The problem with proofreading
The simplest way to inhibit mutation is to insert error-checking mechanisms. Real organisms use these to make genetic damage less likely - but there is a significant problem with relying on these.
Any proofreading mechanism can fail. You can reduce the chances of these failures by increasing the number of error-checkers - but the more strict they are, the more they will inhibit the reproduction and survival of the organism itself.
If a bacterium has a mechanism that will cause it to self-destruct (or even become less efficient) if it detects even a small bit of corruption, it strongly benefits the bacterium to get rid of the error-detector itself. Which means that strains which mutate out your constraints will dominate, and you'll be right back where you started.
In nature, there is a fine balance between checking and repairing DNA damage that will inhibit the proper functioning of a cell, and being so strict that it reduces the efficiency of the cell. Multicellular organisms are usually more strict and may include self-destruct mechanisms as well - but this is because these mechanisms protect the entire organism from cancer, so there is strong selection pressure in their favor. For a free-living bacterium, self-destruct mechanisms are pretty much always detrimental and will be selected against.
But you don't really need to stop evolution entirely, do you?
Really, the only problem you have is the issue of the bacterium deleting the kill switch. So what you are really looking for is a mechanism to make the kill switch itself something beneficial (when it's not "activated") - and something that will become less beneficial if it mutates. That way, evolution will work in your favor - strains that delete or modify the kill switch will be intrinsically less fit (NOT due to an internal self-destruct switch) and weeded out by natural selection.
The question is, how?
Social bacteria
Yes, bacteria can be social. In fact, most of them are to some degree - conjugation, quorum sensing, and the formation of biofilms (colonies of bacteria, often involving multiple specialized roles) all involve chemical communication between bacteria. The ability to exchange information about one's surroundings, cluster into groups, and exchange resources is as beneficial for microorganisms as it is for us.
If you want to make sure the kill switch doesn't change, make the kill switch part of this chemical "language". Any bacterium that alters its switch will be unable to "understand" the information from its peers and will be unable to cooperate with them.
If you want to be really fun, you can even program the bacteria to recognize cells containing the switch as "allies" and make them hostile to organisms that are missing the switch.
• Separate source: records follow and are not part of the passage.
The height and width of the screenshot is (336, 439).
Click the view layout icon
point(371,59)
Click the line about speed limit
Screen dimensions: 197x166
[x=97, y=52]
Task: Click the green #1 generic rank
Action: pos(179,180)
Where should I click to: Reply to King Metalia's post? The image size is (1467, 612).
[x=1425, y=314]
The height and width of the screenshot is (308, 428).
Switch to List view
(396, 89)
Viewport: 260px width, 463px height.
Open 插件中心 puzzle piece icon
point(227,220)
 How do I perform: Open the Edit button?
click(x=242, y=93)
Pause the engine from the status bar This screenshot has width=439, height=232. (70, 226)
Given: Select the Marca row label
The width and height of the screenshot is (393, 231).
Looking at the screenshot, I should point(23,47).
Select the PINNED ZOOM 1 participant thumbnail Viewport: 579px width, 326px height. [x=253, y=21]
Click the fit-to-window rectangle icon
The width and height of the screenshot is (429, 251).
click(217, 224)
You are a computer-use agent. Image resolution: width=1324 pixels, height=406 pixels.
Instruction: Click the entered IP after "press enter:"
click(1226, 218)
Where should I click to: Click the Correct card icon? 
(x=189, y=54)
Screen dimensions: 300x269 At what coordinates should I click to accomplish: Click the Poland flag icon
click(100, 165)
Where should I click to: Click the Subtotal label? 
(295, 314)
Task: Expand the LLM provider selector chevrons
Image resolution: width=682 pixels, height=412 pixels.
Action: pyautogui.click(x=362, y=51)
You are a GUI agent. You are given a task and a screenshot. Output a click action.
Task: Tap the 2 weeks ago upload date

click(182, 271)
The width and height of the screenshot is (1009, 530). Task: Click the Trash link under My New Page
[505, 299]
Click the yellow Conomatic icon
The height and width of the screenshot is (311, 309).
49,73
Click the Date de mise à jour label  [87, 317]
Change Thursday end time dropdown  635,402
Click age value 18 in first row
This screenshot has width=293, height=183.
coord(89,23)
This will allow them to defend themselves against rival species (and their host's immune system) in addition to actively killing off their own mutant strains.
The kill mechanism itself is simply a toxin that mimics the chemical the bacterium uses to communicate. Metaphorically speaking, it's a "killing word" and the only defense is for the bacterium to be "deaf" - which will make it less functional.
As a bonus, if the ability to cluster into biofilms is a significant part of what makes the disease dangerous to humans (it often is), even if a strain becomes solitary and eludes the switch, it will be significantly less dangerous and therefore no longer a problem.